§ **DIRECTIONS FOR THIS TASK**
Copy the records exactly, from the start through the line containing "Looking at the screenshot, I should point(783,267).".

§ **INFORMATION SUPPLIED**
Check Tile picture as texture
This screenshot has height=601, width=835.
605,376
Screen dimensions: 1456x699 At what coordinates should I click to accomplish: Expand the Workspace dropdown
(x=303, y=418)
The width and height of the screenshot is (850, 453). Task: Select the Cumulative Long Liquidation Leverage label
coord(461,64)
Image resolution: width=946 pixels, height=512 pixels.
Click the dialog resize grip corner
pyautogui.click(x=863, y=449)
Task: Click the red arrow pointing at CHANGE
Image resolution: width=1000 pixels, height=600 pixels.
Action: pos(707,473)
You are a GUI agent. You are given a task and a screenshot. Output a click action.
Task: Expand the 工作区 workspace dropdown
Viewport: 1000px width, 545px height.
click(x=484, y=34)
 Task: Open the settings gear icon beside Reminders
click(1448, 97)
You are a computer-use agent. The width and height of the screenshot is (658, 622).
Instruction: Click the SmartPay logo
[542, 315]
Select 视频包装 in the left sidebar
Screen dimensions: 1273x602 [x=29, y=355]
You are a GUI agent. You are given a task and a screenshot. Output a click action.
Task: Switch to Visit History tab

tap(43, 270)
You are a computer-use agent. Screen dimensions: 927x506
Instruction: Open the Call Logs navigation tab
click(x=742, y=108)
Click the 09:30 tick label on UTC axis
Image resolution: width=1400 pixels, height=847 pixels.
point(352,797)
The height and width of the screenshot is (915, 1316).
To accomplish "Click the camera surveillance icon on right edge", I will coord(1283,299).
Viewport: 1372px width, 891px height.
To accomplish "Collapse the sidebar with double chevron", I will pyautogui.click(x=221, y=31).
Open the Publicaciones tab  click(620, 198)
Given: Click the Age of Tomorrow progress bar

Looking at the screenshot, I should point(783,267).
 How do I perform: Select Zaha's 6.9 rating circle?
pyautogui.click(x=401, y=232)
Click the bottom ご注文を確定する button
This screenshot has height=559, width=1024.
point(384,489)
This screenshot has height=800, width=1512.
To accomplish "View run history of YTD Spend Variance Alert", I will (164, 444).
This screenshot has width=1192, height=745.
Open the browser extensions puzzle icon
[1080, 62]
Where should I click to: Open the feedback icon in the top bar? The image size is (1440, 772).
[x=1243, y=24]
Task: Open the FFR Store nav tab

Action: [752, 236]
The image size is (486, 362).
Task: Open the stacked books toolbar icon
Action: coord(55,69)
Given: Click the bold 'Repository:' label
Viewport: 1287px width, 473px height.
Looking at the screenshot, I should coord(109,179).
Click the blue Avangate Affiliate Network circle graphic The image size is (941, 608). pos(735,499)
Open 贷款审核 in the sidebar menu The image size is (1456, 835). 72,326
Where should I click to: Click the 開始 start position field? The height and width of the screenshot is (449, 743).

§ **SOLUTION FOR THIS EXERCISE**
Check Tile picture as texture
This screenshot has height=601, width=835.
605,376
Screen dimensions: 1456x699 At what coordinates should I click to accomplish: Expand the Workspace dropdown
(x=303, y=418)
The width and height of the screenshot is (850, 453). Task: Select the Cumulative Long Liquidation Leverage label
coord(461,64)
Image resolution: width=946 pixels, height=512 pixels.
Click the dialog resize grip corner
pyautogui.click(x=863, y=449)
Task: Click the red arrow pointing at CHANGE
Image resolution: width=1000 pixels, height=600 pixels.
Action: pos(707,473)
You are a GUI agent. You are given a task and a screenshot. Output a click action.
Task: Expand the 工作区 workspace dropdown
Viewport: 1000px width, 545px height.
click(x=484, y=34)
 Task: Open the settings gear icon beside Reminders
click(1448, 97)
You are a computer-use agent. The width and height of the screenshot is (658, 622).
Instruction: Click the SmartPay logo
[542, 315]
Select 视频包装 in the left sidebar
Screen dimensions: 1273x602 [x=29, y=355]
You are a GUI agent. You are given a task and a screenshot. Output a click action.
Task: Switch to Visit History tab

tap(43, 270)
You are a computer-use agent. Screen dimensions: 927x506
Instruction: Open the Call Logs navigation tab
click(x=742, y=108)
Click the 09:30 tick label on UTC axis
Image resolution: width=1400 pixels, height=847 pixels.
point(352,797)
The height and width of the screenshot is (915, 1316).
To accomplish "Click the camera surveillance icon on right edge", I will coord(1283,299).
Viewport: 1372px width, 891px height.
To accomplish "Collapse the sidebar with double chevron", I will pyautogui.click(x=221, y=31).
Open the Publicaciones tab  click(620, 198)
Given: Click the Age of Tomorrow progress bar

Looking at the screenshot, I should point(783,267).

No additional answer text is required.